# What you are asked to do
Copy all of the material below word for word, leaving out the pictures.

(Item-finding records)
★ ★ ★ ★

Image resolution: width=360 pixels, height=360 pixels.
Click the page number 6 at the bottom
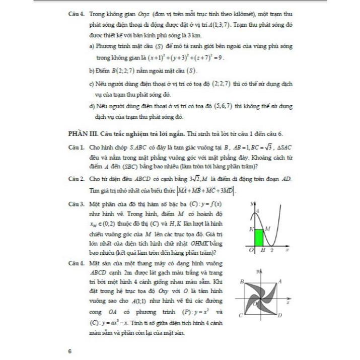pyautogui.click(x=70, y=351)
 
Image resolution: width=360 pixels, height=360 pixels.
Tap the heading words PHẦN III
pyautogui.click(x=82, y=133)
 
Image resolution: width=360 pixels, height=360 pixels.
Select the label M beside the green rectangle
pyautogui.click(x=267, y=229)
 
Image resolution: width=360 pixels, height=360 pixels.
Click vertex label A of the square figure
pyautogui.click(x=280, y=280)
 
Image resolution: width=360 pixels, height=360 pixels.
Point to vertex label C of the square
pyautogui.click(x=241, y=315)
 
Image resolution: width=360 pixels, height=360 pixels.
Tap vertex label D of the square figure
pyautogui.click(x=280, y=315)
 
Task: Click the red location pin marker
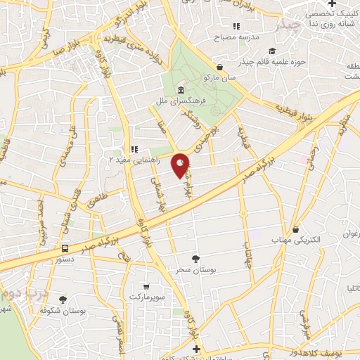[x=181, y=165]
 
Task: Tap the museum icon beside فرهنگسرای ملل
[x=181, y=91]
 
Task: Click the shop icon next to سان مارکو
[x=221, y=67]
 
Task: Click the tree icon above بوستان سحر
[x=195, y=259]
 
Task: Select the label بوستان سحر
[x=195, y=270]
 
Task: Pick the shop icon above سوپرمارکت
[x=146, y=287]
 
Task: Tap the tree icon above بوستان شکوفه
[x=63, y=300]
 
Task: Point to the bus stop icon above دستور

★ ★ ★ ★

# The output
Image resolution: width=360 pixels, height=360 pixels.
Click the page number 6 at the bottom
pyautogui.click(x=70, y=351)
 
Image resolution: width=360 pixels, height=360 pixels.
Tap the heading words PHẦN III
pyautogui.click(x=82, y=133)
 
Image resolution: width=360 pixels, height=360 pixels.
Select the label M beside the green rectangle
pyautogui.click(x=267, y=229)
 
Image resolution: width=360 pixels, height=360 pixels.
Click vertex label A of the square figure
pyautogui.click(x=280, y=280)
 
Image resolution: width=360 pixels, height=360 pixels.
Point to vertex label C of the square
pyautogui.click(x=241, y=315)
 
Image resolution: width=360 pixels, height=360 pixels.
Tap vertex label D of the square figure
pyautogui.click(x=280, y=315)
 
Task: Click the red location pin marker
[x=181, y=165]
 
Task: Tap the museum icon beside فرهنگسرای ملل
[x=181, y=91]
 
Task: Click the shop icon next to سان مارکو
[x=221, y=67]
 
Task: Click the tree icon above بوستان سحر
[x=195, y=259]
 
Task: Select the label بوستان سحر
[x=195, y=270]
 
Task: Pick the shop icon above سوپرمارکت
[x=146, y=287]
 
Task: Tap the tree icon above بوستان شکوفه
[x=63, y=300]
 
Task: Point to the bus stop icon above دستور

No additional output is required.